Face a esta inefável ação de Deus, fruto do seu amor pelo homem, os crentes devem responder com a fé, ou seja, aceitando incondicionalmente a proposta de Jesus (“conservemos firme a fé que professamos”), que nos faz reentrar na comunhão com Deus, assumindo-nos como família de Deus, na qual recebemos de Deus a vida em abundância. Com efeito, apesar de Filho de Deus, Jesus não é um ser celestial estranho, incapaz de perceber os crentes na dramática luta de todos os dias, na fragilidade face à perseguição, na dificuldade em vencer o confronto com o egoísmo e a acomodação. Ele próprio foi submetido à mesma prova, conheceu a mordedura das mesmas tentações, experimentou as mesmas dificuldades. Não obstante, soube manter-Se fiel ao Pai e ao seu desígnio, mostrando que podemos viver na fidelidade a Deus e à sua vontade (Heb 1,15).

Registros tirados de uma coleção:
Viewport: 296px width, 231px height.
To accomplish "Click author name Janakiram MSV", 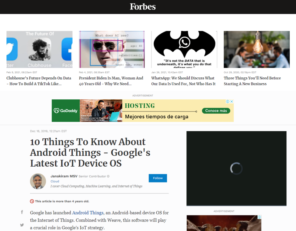I will [64, 176].
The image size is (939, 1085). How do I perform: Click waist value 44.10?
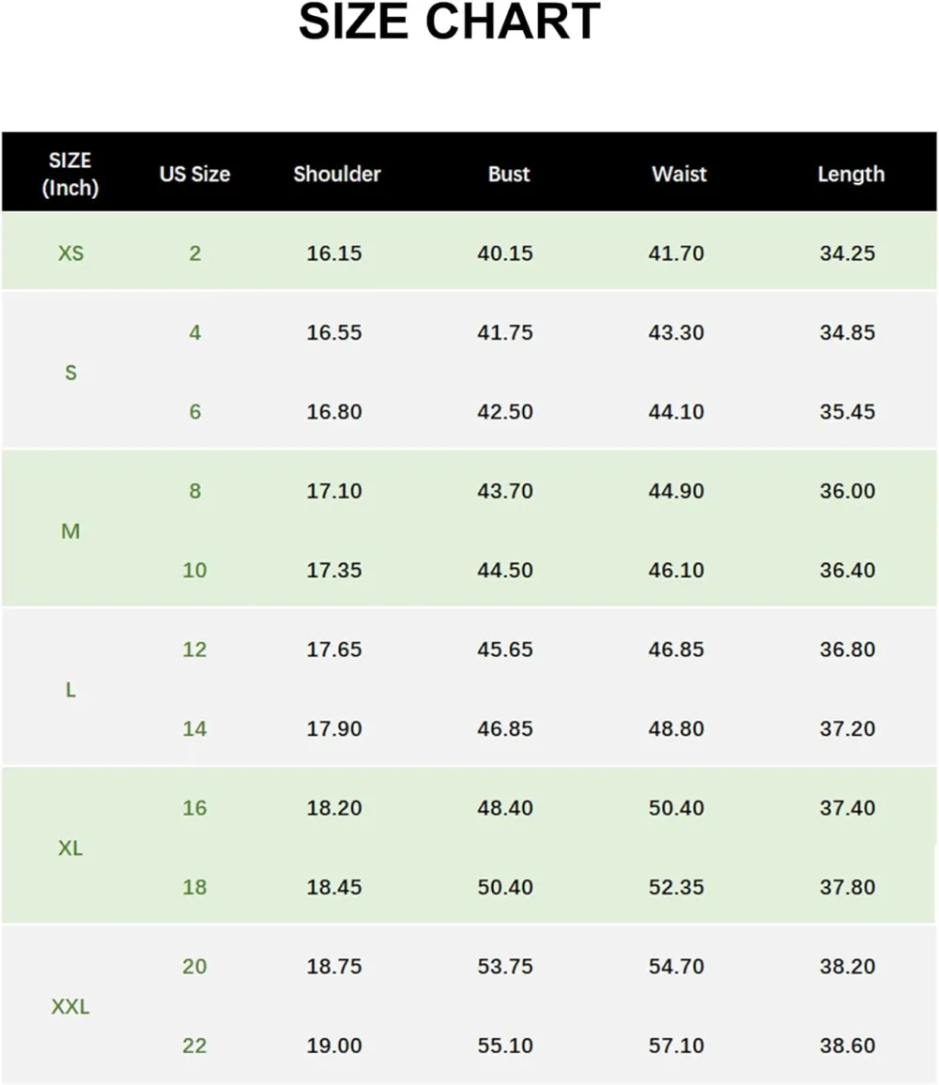tap(676, 412)
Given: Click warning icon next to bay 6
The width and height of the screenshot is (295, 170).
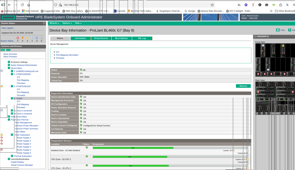Looking at the screenshot, I should click(x=2, y=86).
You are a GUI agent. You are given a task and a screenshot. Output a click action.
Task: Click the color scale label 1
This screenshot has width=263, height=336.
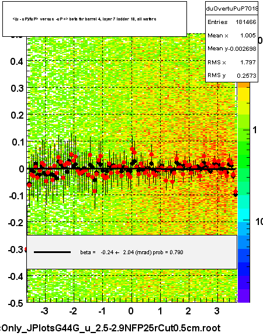255,130
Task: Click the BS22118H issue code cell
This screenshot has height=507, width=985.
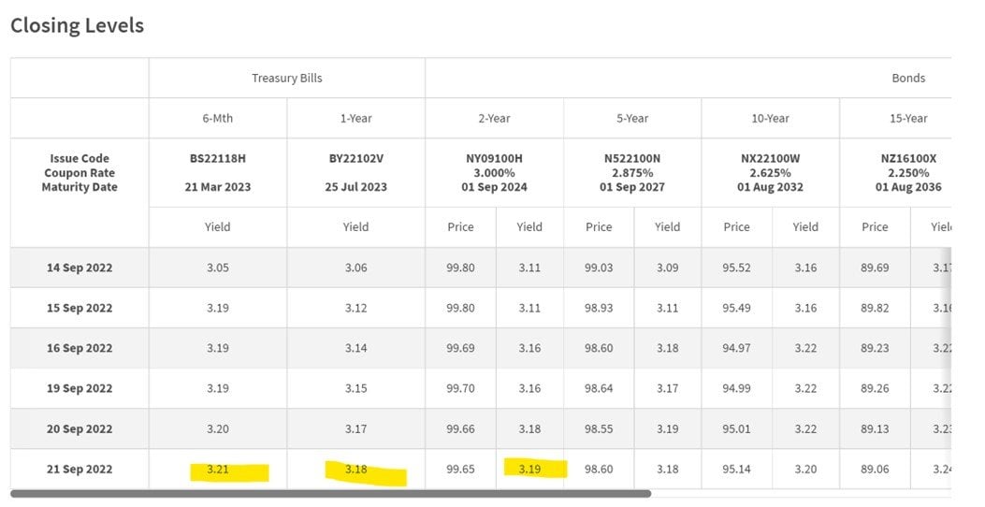Action: [x=217, y=173]
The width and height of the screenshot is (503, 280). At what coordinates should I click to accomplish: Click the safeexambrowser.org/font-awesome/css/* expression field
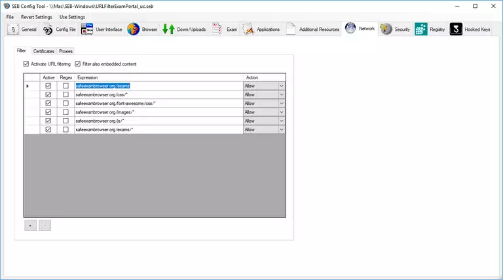[x=157, y=104]
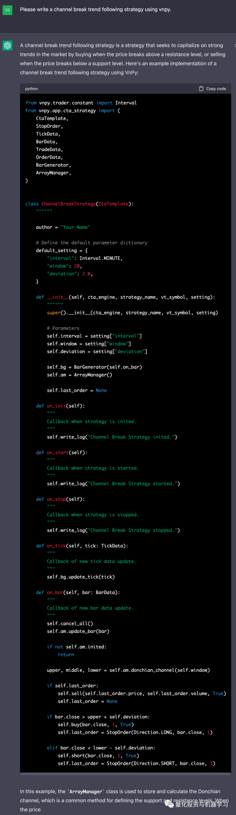The image size is (236, 815).
Task: Click the class name ChannelBreakStrategy in code
Action: click(x=68, y=204)
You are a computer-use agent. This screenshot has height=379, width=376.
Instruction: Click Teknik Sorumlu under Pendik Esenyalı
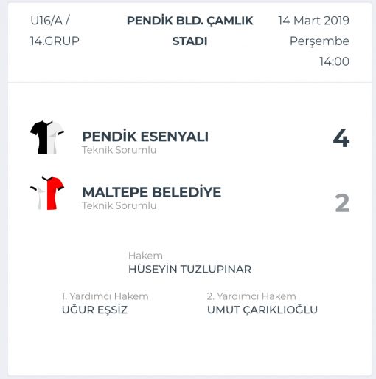pos(119,150)
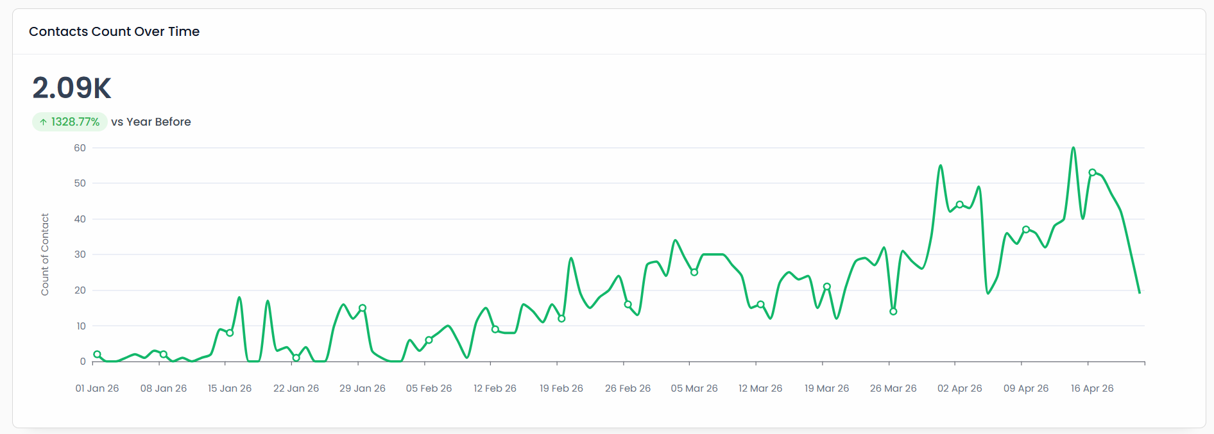The height and width of the screenshot is (434, 1214).
Task: Click the data marker above 12 Feb 26
Action: 495,330
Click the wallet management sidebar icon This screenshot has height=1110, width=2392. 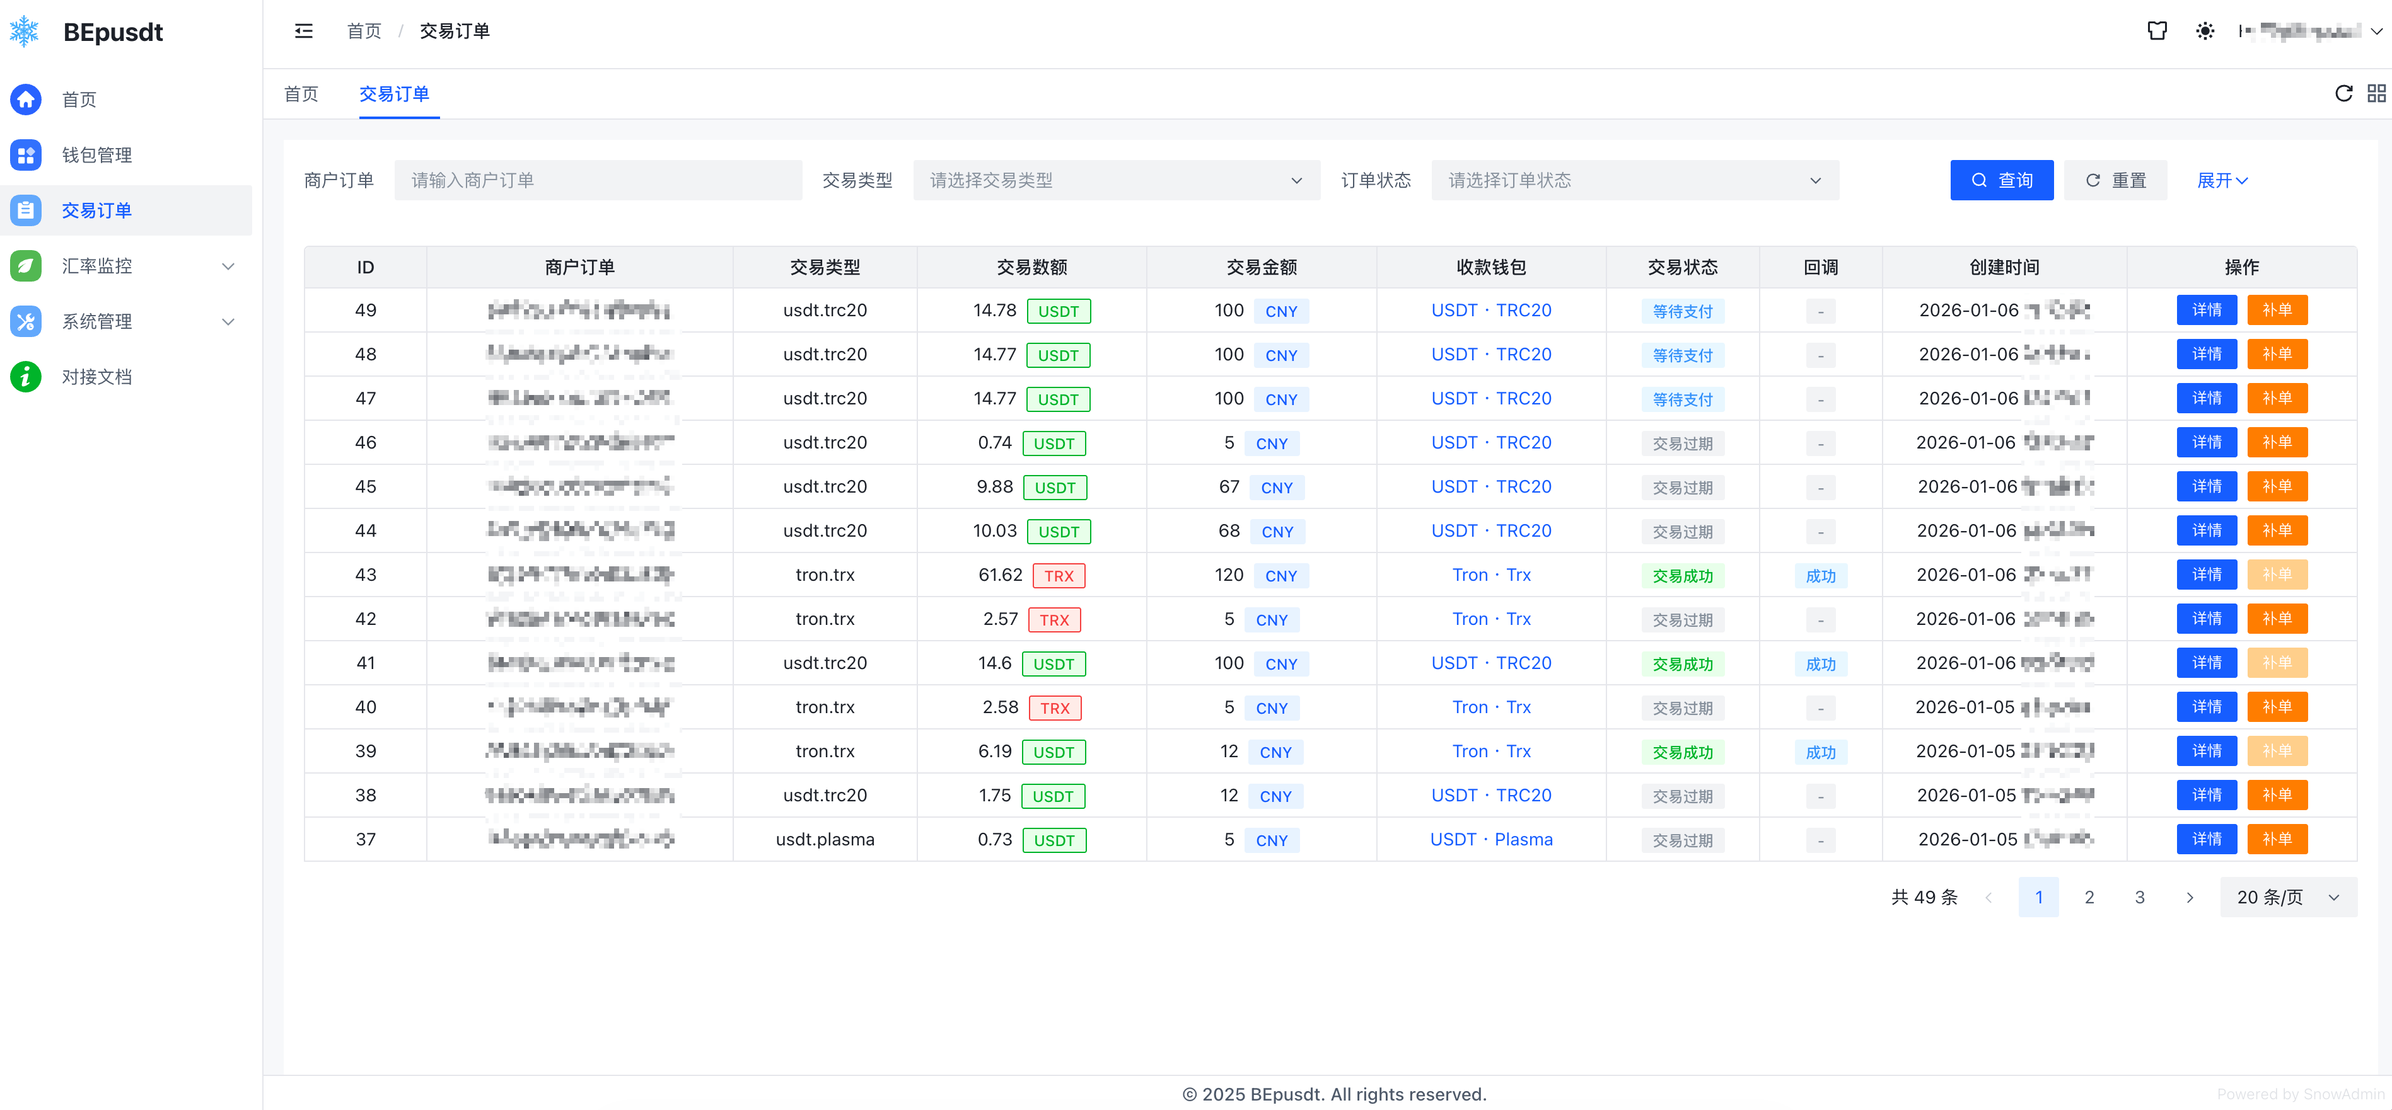point(26,155)
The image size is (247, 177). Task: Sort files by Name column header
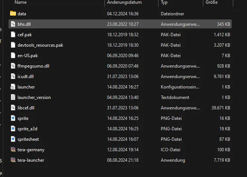tap(21, 3)
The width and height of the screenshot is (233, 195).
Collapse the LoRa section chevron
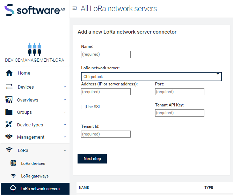pos(65,150)
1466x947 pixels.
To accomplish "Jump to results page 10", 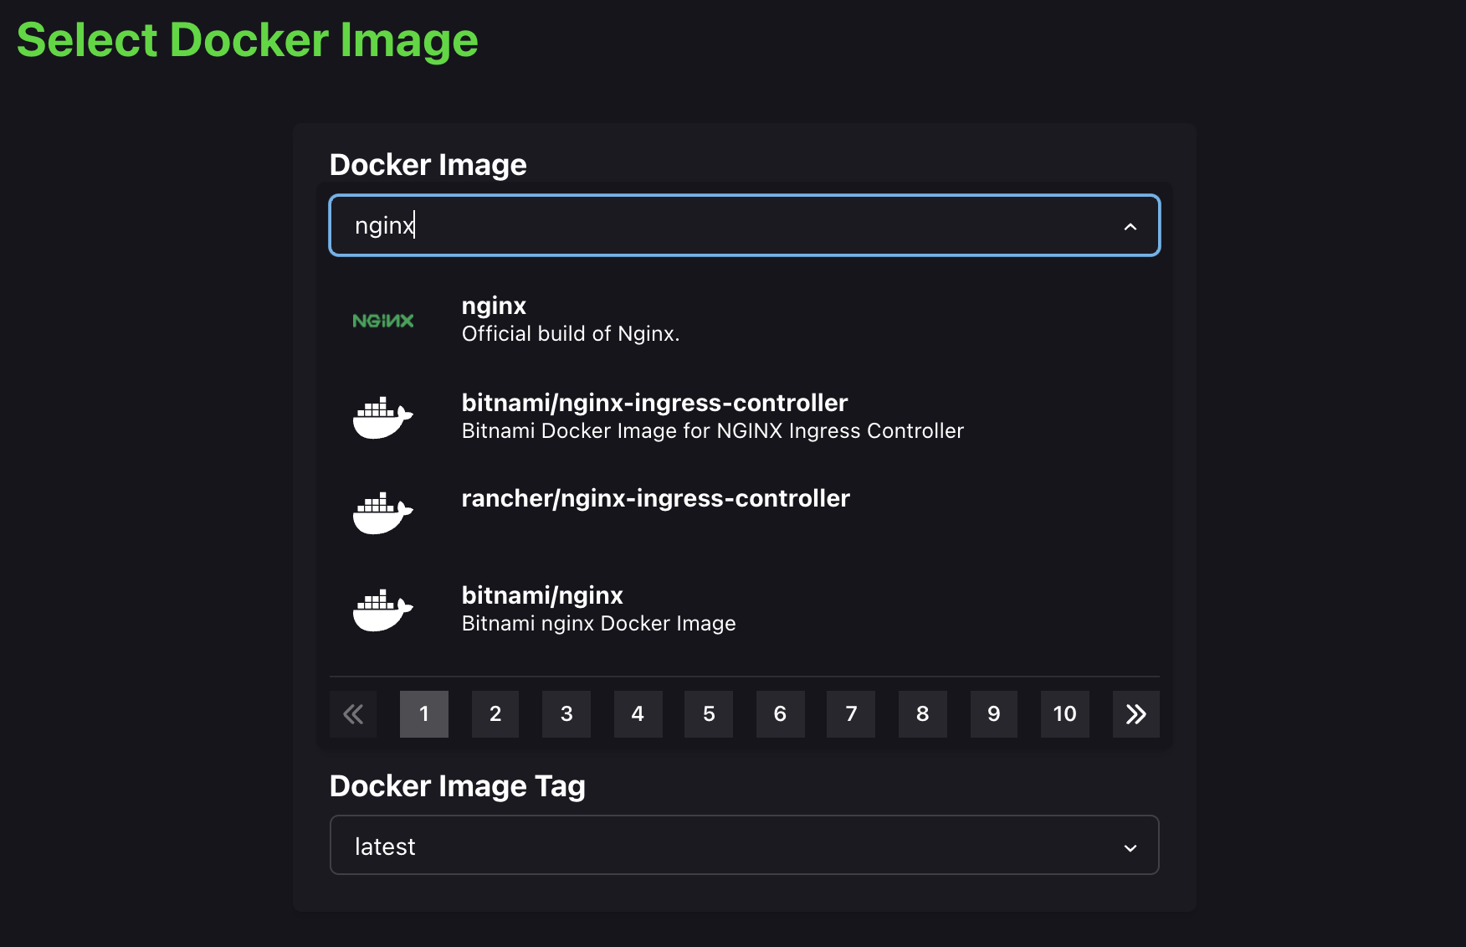I will coord(1064,714).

PROBLEMA A: Reescreva a parte do texto sobre a fé que começa em "Face a esta" e termina em "vontade (Heb 1,15).", trocando "crentes" por "fiéis".
PROBLEMA B: Diga se cada afirmação abaixo concorda com o texto sobre a fé, respondendo sim ou não e citando as palavras do texto que decidem: (i) Jesus passou pela mesma prova que os crentes; (ii) Jesus é um ser celestial incapaz de perceber os crentes; (iii) os crentes devem responder com a fé.

RESULTADO A:
Face a esta inefável ação de Deus, fruto do seu amor pelo homem, os fiéis devem responder com a fé, ou seja, aceitando incondicionalmente a proposta de Jesus (“conservemos firme a fé que professamos”), que nos faz reentrar na comunhão com Deus, assumindo-nos como família de Deus, na qual recebemos de Deus a vida em abundância. Com efeito, apesar de Filho de Deus, Jesus não é um ser celestial estranho, incapaz de perceber os fiéis na dramática luta de todos os dias, na fragilidade face à perseguição, na dificuldade em vencer o confronto com o egoísmo e a acomodação. Ele próprio foi submetido à mesma prova, conheceu a mordedura das mesmas tentações, experimentou as mesmas dificuldades. Não obstante, soube manter-Se fiel ao Pai e ao seu desígnio, mostrando que podemos viver na fidelidade a Deus e à sua vontade (Heb 1,15).

RESULTADO B:
(i) Sim: "Ele próprio foi submetido à mesma prova".
(ii) Não: "Jesus não é um ser celestial estranho, incapaz de perceber os crentes".
(iii) Sim: "os crentes devem responder com a fé".